**Given exercise:** Please lay out the lines below, from the line with "Task: Click the download" up to and including the line with "Action: (1260, 25)", as a two-column CSV with the headers input and output. Put the text in input and its answer in output, each in a single quoted field with line breaks turned into spaces.

━━ Exercise materials

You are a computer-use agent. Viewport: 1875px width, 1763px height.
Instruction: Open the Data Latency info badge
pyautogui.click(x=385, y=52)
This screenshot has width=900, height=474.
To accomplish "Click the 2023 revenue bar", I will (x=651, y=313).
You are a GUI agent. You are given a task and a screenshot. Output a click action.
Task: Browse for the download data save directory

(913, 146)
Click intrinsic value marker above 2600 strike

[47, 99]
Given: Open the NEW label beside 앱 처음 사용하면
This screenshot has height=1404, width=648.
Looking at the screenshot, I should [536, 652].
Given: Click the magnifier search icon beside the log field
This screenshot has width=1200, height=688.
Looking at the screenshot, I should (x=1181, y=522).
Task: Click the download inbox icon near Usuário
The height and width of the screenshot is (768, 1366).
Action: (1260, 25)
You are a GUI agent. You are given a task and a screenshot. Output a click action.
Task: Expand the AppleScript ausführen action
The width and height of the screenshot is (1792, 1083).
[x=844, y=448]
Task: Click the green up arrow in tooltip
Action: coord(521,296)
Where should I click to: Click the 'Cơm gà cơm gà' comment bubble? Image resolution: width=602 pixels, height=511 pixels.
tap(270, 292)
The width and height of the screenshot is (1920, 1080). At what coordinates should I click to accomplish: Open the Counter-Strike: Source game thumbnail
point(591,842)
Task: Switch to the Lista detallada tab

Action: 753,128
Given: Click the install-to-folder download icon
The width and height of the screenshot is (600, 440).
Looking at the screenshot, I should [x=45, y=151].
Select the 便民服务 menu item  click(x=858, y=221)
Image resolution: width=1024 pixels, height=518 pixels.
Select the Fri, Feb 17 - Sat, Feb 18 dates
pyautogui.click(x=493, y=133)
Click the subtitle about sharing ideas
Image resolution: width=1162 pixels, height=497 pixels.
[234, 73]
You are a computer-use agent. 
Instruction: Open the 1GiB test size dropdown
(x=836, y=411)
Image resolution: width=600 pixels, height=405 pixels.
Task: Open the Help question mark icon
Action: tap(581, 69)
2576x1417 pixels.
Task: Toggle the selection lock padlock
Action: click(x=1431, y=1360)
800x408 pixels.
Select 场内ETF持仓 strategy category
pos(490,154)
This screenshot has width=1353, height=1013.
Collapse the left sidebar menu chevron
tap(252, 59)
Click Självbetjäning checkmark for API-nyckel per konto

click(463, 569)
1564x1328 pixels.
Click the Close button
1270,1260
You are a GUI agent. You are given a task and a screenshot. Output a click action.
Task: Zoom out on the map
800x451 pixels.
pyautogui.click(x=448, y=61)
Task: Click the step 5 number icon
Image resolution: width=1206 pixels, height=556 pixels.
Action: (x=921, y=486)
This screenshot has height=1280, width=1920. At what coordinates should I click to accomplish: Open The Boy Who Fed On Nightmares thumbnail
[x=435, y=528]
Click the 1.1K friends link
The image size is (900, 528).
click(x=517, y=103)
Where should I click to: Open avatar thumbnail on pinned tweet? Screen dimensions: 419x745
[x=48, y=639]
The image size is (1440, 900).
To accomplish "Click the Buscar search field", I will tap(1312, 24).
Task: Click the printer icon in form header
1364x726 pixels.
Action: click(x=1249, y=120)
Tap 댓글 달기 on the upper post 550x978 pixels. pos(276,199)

━━━━

**Problem solution:**
input,output
"Task: Click the download inbox icon near Usuário The height and width of the screenshot is (768, 1366).","Action: (1260, 25)"